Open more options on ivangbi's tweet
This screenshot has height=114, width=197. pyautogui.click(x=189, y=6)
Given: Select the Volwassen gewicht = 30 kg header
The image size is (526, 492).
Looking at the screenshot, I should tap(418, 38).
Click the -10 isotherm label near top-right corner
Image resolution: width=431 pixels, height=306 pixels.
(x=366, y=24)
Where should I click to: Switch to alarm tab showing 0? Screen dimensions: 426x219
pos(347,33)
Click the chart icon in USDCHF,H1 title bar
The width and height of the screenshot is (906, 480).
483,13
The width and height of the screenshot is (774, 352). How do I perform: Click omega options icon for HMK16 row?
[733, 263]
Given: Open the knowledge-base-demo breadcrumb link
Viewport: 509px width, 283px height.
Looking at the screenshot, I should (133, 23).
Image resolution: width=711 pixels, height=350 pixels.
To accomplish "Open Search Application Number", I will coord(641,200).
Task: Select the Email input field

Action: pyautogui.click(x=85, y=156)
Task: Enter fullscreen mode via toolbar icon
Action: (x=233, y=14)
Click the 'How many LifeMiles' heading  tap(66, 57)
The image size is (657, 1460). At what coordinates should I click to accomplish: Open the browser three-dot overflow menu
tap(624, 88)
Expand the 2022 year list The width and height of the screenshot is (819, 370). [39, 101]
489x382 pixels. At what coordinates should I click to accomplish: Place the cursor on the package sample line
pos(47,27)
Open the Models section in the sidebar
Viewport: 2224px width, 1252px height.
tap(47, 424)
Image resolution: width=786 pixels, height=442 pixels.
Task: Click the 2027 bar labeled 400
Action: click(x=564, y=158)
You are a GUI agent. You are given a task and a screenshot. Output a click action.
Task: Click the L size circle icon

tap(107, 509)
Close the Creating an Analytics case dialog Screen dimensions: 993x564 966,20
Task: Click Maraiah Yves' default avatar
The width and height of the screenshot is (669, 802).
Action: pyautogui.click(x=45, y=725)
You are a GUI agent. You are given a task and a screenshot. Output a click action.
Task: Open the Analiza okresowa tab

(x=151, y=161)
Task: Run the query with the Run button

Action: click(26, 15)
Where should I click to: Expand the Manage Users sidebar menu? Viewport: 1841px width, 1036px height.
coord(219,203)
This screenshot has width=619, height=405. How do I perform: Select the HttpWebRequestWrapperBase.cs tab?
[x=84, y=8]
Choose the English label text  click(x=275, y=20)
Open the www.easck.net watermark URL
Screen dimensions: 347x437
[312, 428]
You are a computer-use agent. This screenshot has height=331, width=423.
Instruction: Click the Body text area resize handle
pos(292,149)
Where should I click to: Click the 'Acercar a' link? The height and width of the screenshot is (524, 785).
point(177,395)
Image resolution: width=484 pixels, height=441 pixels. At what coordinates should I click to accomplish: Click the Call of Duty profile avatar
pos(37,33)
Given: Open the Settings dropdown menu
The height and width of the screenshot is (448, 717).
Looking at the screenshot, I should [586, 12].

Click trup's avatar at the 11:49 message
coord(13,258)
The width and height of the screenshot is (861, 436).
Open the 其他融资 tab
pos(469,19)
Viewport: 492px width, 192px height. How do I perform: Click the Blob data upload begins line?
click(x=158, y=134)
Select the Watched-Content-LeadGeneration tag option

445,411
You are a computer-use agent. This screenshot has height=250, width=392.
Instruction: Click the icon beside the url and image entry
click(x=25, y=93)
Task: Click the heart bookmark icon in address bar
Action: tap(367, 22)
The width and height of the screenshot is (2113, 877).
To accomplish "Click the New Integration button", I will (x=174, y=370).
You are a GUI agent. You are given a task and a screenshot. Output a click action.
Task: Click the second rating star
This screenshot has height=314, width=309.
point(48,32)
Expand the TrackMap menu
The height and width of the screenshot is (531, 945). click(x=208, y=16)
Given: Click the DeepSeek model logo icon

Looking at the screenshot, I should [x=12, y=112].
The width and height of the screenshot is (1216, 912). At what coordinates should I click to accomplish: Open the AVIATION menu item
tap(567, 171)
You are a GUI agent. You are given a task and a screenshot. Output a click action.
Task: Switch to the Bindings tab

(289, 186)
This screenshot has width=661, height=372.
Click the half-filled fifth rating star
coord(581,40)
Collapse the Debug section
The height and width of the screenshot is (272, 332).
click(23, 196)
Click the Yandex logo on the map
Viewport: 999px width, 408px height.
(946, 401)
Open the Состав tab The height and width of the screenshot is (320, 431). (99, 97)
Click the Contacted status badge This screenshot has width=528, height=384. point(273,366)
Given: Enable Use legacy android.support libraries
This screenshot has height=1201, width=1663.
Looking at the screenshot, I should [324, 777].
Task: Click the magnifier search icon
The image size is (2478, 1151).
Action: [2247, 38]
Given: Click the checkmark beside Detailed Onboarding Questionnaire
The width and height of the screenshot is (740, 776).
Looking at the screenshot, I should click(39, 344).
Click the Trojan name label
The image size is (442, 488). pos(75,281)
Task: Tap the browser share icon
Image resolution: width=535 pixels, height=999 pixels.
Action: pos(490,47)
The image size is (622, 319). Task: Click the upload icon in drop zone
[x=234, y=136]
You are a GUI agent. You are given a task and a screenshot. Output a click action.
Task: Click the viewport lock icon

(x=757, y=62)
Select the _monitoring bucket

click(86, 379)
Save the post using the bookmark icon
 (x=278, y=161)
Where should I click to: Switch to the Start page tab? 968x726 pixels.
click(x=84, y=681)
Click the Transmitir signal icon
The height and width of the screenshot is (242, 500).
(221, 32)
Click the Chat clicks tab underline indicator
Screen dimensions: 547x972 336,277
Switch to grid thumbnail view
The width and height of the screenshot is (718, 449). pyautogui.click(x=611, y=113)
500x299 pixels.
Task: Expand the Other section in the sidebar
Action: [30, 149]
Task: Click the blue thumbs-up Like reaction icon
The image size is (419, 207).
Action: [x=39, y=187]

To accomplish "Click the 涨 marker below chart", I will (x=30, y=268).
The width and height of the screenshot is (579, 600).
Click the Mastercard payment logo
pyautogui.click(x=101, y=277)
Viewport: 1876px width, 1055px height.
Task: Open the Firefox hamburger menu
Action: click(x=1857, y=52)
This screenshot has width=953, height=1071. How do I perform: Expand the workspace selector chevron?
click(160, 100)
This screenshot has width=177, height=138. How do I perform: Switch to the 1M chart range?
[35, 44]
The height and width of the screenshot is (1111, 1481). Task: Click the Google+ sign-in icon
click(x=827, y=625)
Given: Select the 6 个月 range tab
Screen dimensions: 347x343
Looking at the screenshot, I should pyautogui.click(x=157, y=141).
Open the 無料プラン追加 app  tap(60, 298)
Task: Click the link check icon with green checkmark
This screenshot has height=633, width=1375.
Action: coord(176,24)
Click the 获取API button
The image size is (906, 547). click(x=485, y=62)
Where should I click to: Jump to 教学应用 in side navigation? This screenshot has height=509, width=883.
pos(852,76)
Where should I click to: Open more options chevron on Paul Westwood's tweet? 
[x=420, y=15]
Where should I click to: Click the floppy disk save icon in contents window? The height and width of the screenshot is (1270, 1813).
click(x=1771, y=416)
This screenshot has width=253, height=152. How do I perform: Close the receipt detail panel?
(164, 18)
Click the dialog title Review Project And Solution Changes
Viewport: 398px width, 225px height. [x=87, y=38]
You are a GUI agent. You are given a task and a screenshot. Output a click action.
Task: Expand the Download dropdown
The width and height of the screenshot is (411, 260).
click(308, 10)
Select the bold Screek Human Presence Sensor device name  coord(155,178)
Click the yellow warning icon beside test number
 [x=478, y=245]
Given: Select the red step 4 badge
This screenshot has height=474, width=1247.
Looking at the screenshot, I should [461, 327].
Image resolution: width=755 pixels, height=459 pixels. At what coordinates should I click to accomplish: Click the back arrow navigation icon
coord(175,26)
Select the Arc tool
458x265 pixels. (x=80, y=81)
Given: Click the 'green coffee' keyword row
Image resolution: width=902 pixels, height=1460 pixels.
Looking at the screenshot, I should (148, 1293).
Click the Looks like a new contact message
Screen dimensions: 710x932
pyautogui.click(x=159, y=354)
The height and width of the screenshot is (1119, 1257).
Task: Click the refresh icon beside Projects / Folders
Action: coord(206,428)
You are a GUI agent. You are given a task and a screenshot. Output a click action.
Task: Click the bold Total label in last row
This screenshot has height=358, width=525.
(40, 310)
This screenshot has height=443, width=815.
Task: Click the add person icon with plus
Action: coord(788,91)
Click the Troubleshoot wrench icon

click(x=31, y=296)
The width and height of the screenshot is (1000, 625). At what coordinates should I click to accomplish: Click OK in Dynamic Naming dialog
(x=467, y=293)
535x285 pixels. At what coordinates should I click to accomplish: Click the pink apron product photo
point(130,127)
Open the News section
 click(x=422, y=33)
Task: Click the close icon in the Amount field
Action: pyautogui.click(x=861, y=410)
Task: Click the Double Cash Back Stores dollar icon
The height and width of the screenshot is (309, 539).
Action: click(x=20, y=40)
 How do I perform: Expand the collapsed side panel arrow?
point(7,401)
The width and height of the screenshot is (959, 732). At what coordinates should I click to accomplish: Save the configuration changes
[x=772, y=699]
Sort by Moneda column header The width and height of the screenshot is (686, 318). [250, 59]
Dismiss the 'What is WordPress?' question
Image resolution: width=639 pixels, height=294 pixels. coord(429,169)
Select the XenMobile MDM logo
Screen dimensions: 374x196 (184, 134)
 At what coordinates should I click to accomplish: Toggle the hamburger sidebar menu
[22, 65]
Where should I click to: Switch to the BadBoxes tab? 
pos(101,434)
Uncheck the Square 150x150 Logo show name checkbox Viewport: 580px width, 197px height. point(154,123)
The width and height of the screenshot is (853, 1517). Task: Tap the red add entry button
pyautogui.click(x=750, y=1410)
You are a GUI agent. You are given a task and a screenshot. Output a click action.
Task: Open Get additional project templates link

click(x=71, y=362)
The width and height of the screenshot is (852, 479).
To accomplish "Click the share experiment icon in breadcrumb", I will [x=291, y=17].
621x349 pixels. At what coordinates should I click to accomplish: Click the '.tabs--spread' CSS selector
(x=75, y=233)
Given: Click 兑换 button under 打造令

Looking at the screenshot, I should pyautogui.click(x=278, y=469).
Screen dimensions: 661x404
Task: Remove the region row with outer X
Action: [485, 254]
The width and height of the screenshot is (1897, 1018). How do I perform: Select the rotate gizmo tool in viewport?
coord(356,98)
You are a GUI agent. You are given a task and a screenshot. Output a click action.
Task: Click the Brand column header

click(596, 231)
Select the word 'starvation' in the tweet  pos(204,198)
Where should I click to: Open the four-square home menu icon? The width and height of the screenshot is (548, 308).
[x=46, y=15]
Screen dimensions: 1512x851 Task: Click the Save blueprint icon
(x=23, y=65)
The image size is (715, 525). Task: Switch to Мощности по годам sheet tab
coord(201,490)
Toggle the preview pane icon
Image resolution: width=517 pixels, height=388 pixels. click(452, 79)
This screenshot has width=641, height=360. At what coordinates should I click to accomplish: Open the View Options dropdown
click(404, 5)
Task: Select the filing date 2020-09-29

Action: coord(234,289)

──────────────────────────────

Given problem:
Convert the records from the line containing "Expand the 2022" to the line containing "(x=151, y=161)", both included, into a numbered list, omitting any blank lines.

Answer for the task:
1. Expand the 2022 year list The width and height of the screenshot is (819, 370). [39, 101]
2. 489x382 pixels. At what coordinates should I click to accomplish: Place the cursor on the package sample line
3. pos(47,27)
4. Open the Models section in the sidebar
5. Viewport: 2224px width, 1252px height.
6. tap(47, 424)
7. Image resolution: width=786 pixels, height=442 pixels.
8. Task: Click the 2027 bar labeled 400
9. Action: click(x=564, y=158)
10. You are a GUI agent. You are given a task and a screenshot. Output a click action.
11. Task: Click the L size circle icon
12. tap(107, 509)
13. Close the Creating an Analytics case dialog Screen dimensions: 993x564 966,20
14. Task: Click Maraiah Yves' default avatar
15. The width and height of the screenshot is (669, 802).
16. Action: pyautogui.click(x=45, y=725)
17. You are a GUI agent. You are given a task and a screenshot. Output a click action.
18. Task: Open the Analiza okresowa tab
19. (x=151, y=161)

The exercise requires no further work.